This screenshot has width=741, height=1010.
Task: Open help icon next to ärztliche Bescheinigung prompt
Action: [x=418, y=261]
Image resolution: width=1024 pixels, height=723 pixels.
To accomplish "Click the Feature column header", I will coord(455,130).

...

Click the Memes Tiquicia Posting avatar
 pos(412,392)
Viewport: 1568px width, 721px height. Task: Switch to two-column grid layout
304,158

---

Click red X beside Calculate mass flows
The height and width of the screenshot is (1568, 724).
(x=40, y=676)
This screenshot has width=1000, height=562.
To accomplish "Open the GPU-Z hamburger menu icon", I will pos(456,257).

TASK TO CARRY OUT: Say how many lines of the records include the word "will", and give nothing but the number.

ANSWER SPACE: 2